BEGIN

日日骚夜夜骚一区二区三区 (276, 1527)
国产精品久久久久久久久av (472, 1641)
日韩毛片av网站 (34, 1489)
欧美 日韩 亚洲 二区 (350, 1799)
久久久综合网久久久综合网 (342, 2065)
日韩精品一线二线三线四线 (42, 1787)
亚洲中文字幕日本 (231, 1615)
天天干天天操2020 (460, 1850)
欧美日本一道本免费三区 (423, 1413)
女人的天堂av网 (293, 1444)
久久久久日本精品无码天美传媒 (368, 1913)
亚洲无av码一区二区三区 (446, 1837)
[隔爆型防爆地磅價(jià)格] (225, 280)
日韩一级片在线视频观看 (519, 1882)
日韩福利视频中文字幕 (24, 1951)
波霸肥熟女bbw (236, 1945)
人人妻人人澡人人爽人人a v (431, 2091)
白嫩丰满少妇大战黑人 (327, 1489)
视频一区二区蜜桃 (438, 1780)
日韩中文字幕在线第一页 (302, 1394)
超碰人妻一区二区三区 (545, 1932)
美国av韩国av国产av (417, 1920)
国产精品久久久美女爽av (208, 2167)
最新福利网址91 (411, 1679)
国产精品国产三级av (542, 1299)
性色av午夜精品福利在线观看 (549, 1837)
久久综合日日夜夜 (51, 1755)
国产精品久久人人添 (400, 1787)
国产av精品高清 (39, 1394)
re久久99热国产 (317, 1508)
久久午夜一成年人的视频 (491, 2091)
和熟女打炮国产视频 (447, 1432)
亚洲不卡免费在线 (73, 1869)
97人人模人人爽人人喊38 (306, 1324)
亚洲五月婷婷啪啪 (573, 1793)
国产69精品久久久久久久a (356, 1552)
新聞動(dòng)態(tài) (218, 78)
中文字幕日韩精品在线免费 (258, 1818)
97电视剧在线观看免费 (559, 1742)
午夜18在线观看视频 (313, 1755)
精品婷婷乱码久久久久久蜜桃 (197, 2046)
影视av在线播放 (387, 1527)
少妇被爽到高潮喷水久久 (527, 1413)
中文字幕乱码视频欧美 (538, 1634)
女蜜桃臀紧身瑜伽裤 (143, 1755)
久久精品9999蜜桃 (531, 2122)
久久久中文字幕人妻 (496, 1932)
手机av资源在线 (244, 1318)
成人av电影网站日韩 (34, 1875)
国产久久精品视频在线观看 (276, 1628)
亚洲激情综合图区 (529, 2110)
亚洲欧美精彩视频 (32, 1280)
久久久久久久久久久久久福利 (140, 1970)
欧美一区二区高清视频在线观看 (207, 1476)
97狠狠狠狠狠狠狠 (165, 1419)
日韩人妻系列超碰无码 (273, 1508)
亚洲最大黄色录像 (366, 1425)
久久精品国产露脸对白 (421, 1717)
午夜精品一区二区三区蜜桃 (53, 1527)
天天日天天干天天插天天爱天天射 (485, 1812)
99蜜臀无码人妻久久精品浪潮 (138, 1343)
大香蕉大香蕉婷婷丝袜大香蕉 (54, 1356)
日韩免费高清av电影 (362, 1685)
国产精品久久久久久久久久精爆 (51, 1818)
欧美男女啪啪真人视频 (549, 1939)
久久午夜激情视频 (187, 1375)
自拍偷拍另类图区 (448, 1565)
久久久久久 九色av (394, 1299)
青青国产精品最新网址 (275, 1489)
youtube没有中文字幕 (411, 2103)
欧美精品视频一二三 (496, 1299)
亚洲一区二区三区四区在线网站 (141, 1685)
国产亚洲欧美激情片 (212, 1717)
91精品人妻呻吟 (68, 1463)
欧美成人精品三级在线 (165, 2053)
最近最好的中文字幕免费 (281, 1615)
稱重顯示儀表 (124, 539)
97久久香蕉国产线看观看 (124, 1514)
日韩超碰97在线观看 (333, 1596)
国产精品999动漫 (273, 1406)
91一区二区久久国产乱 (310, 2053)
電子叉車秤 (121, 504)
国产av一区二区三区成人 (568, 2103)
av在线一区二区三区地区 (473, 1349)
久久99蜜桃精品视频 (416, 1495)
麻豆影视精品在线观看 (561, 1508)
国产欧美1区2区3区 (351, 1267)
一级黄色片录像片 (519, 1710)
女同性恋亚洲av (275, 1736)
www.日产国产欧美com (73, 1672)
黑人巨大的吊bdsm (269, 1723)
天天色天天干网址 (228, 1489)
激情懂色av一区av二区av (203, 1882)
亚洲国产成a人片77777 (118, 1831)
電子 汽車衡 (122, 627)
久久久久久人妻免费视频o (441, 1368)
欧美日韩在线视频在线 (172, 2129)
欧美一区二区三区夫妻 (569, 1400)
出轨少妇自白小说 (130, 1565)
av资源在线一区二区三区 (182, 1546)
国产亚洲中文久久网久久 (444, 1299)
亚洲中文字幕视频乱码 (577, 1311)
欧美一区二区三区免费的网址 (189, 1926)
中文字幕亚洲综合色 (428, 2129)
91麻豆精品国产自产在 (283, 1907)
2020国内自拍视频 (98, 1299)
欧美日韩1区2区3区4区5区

END

• What the task asks
Extract the complete set of records unchanged.

• Expected answer
日日骚夜夜骚一区二区三区 (276, 1527)
国产精品久久久久久久久av (472, 1641)
日韩毛片av网站 (34, 1489)
欧美 日韩 亚洲 二区 (350, 1799)
久久久综合网久久久综合网 (342, 2065)
日韩精品一线二线三线四线 (42, 1787)
亚洲中文字幕日本 (231, 1615)
天天干天天操2020 (460, 1850)
欧美日本一道本免费三区 (423, 1413)
女人的天堂av网 (293, 1444)
久久久久日本精品无码天美传媒 (368, 1913)
亚洲无av码一区二区三区 (446, 1837)
[隔爆型防爆地磅價(jià)格] (225, 280)
日韩一级片在线视频观看 (519, 1882)
日韩福利视频中文字幕 (24, 1951)
波霸肥熟女bbw (236, 1945)
人人妻人人澡人人爽人人a v (431, 2091)
白嫩丰满少妇大战黑人 (327, 1489)
视频一区二区蜜桃 (438, 1780)
日韩中文字幕在线第一页 (302, 1394)
超碰人妻一区二区三区 (545, 1932)
美国av韩国av国产av (417, 1920)
国产精品久久久美女爽av (208, 2167)
最新福利网址91 (411, 1679)
国产精品国产三级av (542, 1299)
性色av午夜精品福利在线观看 (549, 1837)
久久综合日日夜夜 (51, 1755)
国产精品久久人人添 (400, 1787)
国产av精品高清 (39, 1394)
re久久99热国产 (317, 1508)
久久午夜一成年人的视频 (491, 2091)
和熟女打炮国产视频 (447, 1432)
亚洲不卡免费在线 (73, 1869)
97人人模人人爽人人喊38 (306, 1324)
亚洲五月婷婷啪啪 (573, 1793)
国产69精品久久久久久久a (356, 1552)
新聞動(dòng)態(tài) (218, 78)
中文字幕日韩精品在线免费 (258, 1818)
97电视剧在线观看免费 (559, 1742)
午夜18在线观看视频 (313, 1755)
精品婷婷乱码久久久久久蜜桃 (197, 2046)
影视av在线播放 (387, 1527)
少妇被爽到高潮喷水久久 (527, 1413)
中文字幕乱码视频欧美 (538, 1634)
女蜜桃臀紧身瑜伽裤 (143, 1755)
久久精品9999蜜桃 (531, 2122)
久久久中文字幕人妻 (496, 1932)
手机av资源在线 (244, 1318)
成人av电影网站日韩 (34, 1875)
国产久久精品视频在线观看 (276, 1628)
亚洲激情综合图区 (529, 2110)
亚洲欧美精彩视频 (32, 1280)
久久久久久久久久久久久福利 (140, 1970)
欧美一区二区高清视频在线观看 (207, 1476)
97狠狠狠狠狠狠狠 (165, 1419)
日韩人妻系列超碰无码 (273, 1508)
亚洲最大黄色录像 (366, 1425)
久久精品国产露脸对白 (421, 1717)
午夜精品一区二区三区蜜桃 (53, 1527)
天天日天天干天天插天天爱天天射 (485, 1812)
99蜜臀无码人妻久久精品浪潮 (138, 1343)
大香蕉大香蕉婷婷丝袜大香蕉 (54, 1356)
日韩免费高清av电影 (362, 1685)
国产精品久久久久久久久久精爆 (51, 1818)
欧美男女啪啪真人视频 (549, 1939)
久久午夜激情视频 (187, 1375)
自拍偷拍另类图区 (448, 1565)
久久久久久 九色av (394, 1299)
青青国产精品最新网址 (275, 1489)
youtube没有中文字幕 (411, 2103)
欧美精品视频一二三 (496, 1299)
亚洲一区二区三区四区在线网站 (141, 1685)
国产亚洲欧美激情片 (212, 1717)
91精品人妻呻吟 (68, 1463)
欧美成人精品三级在线 (165, 2053)
最近最好的中文字幕免费 (281, 1615)
稱重顯示儀表 (124, 539)
97久久香蕉国产线看观看 (124, 1514)
日韩超碰97在线观看 (333, 1596)
国产精品999动漫 (273, 1406)
91一区二区久久国产乱 (310, 2053)
電子叉車秤 (121, 504)
国产av一区二区三区成人 (568, 2103)
av在线一区二区三区地区 (473, 1349)
久久99蜜桃精品视频 (416, 1495)
麻豆影视精品在线观看 (561, 1508)
国产欧美1区2区3区 (351, 1267)
一级黄色片录像片 (519, 1710)
女同性恋亚洲av (275, 1736)
www.日产国产欧美com (73, 1672)
黑人巨大的吊bdsm (269, 1723)
天天色天天干网址 (228, 1489)
激情懂色av一区av二区av (203, 1882)
亚洲国产成a人片77777 (118, 1831)
電子 汽車衡 (122, 627)
久久久久久人妻免费视频o (441, 1368)
欧美日韩在线视频在线 (172, 2129)
欧美一区二区三区夫妻 (569, 1400)
出轨少妇自白小说 (130, 1565)
av资源在线一区二区三区 (182, 1546)
国产亚洲中文久久网久久 (444, 1299)
亚洲中文字幕视频乱码 (577, 1311)
欧美一区二区三区免费的网址 (189, 1926)
中文字幕亚洲综合色 (428, 2129)
91麻豆精品国产自产在 (283, 1907)
2020国内自拍视频 (98, 1299)
欧美日韩1区2区3区4区5区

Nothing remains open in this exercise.